Le partenariat aura duré près de quatre années, incluant une première période consacrée à une mission effectuée dans le cadre d’un D.E.A. Dans le Tableau 1, on a indiqué différents éléments caractéristiques du dispositif de recherche, en précisant notamment la demande formulée par le représentant de l’équipe d’accueil et la place occupée par le chercheur au sein de l’équipe d’accueil. On peut distinguer deux phases de la recherche-intervention, définies par les demandes successives formulées par le responsable du S.E.F.H.

Modèles d’activité d’expertise, formes de contrôle et théorie de la capture

L’expertise de sûreté nucléaire que nous nous proposons d’étudier est dédiée au contrôle des installations nucléaires civiles. Pour cette raison, parmi les recherches aboutissant à l’explicitation de modèles d’activité, nous mobilisons tout autant celles consacrées à l’expertise [3.1.] que celles consacrées au contrôle [3.2.] Alors que ce dernier terme est employé par les chercheurs en gestion, le vocable « régulation » lui est préféré par les économistes et les politologues. Certains d’entre eux ont mis au point une théorie, dite de la capture [3.3.], que nous mobiliserons, le système de contrôle français des risques radiologiques ayant souvent été qualifié d’opaque par ses détracteurs, et donc potentiellement soumis aux phénomènes résumés par ce terme.
===
> [OBJECTIF VISÉ]:
Pouvez-vous recopier à l'identique le passage du texte ci-dessus sur l'expertise de sûreté nucléaire compris entre « Modèles d’activité d’expertise, formes » et « par ce terme. », ces deux segments inclus ? Le matériel qui suit n'est d'aucune utilité ici.

> [EXTRAIT DE DONNÉES]:
===
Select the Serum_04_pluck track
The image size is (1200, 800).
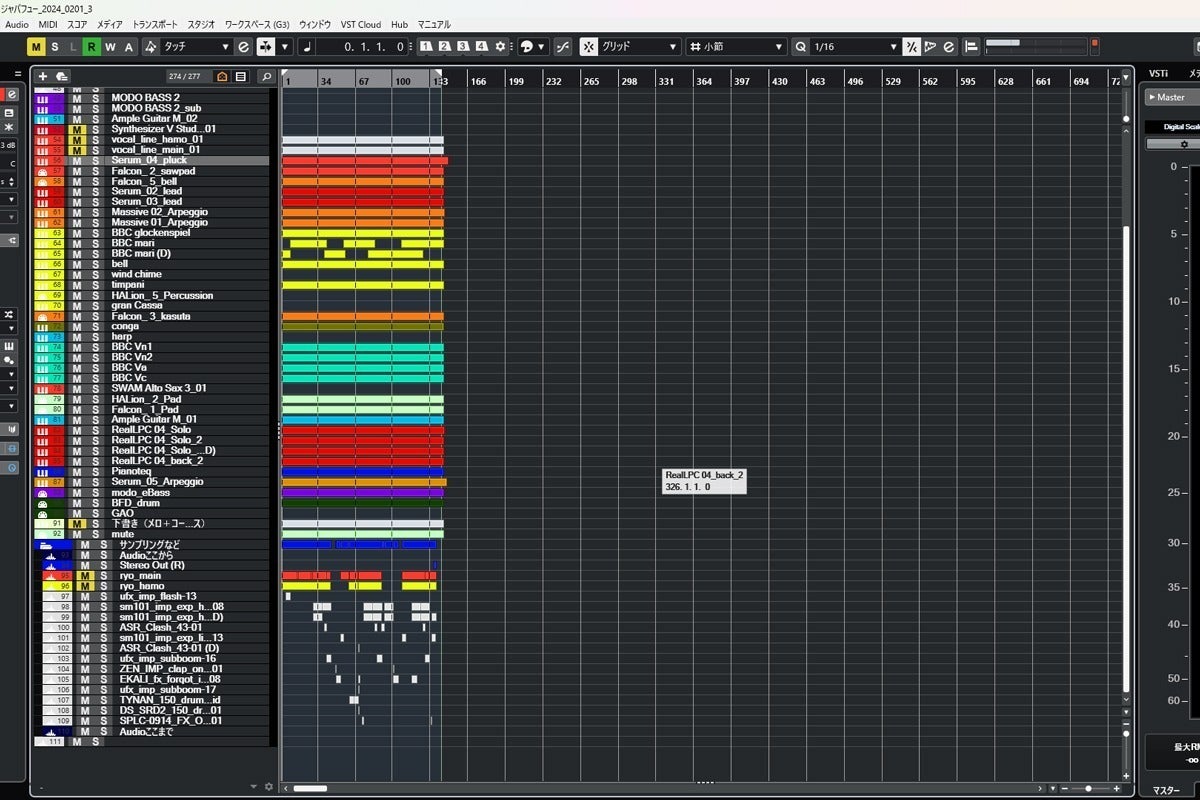click(150, 160)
===
> [RÉPONSE COMPLÈTE]:
Modèles d’activité d’expertise, formes de contrôle et théorie de la capture

L’expertise de sûreté nucléaire que nous nous proposons d’étudier est dédiée au contrôle des installations nucléaires civiles. Pour cette raison, parmi les recherches aboutissant à l’explicitation de modèles d’activité, nous mobilisons tout autant celles consacrées à l’expertise [3.1.] que celles consacrées au contrôle [3.2.] Alors que ce dernier terme est employé par les chercheurs en gestion, le vocable « régulation » lui est préféré par les économistes et les politologues. Certains d’entre eux ont mis au point une théorie, dite de la capture [3.3.], que nous mobiliserons, le système de contrôle français des risques radiologiques ayant souvent été qualifié d’opaque par ses détracteurs, et donc potentiellement soumis aux phénomènes résumés par ce terme.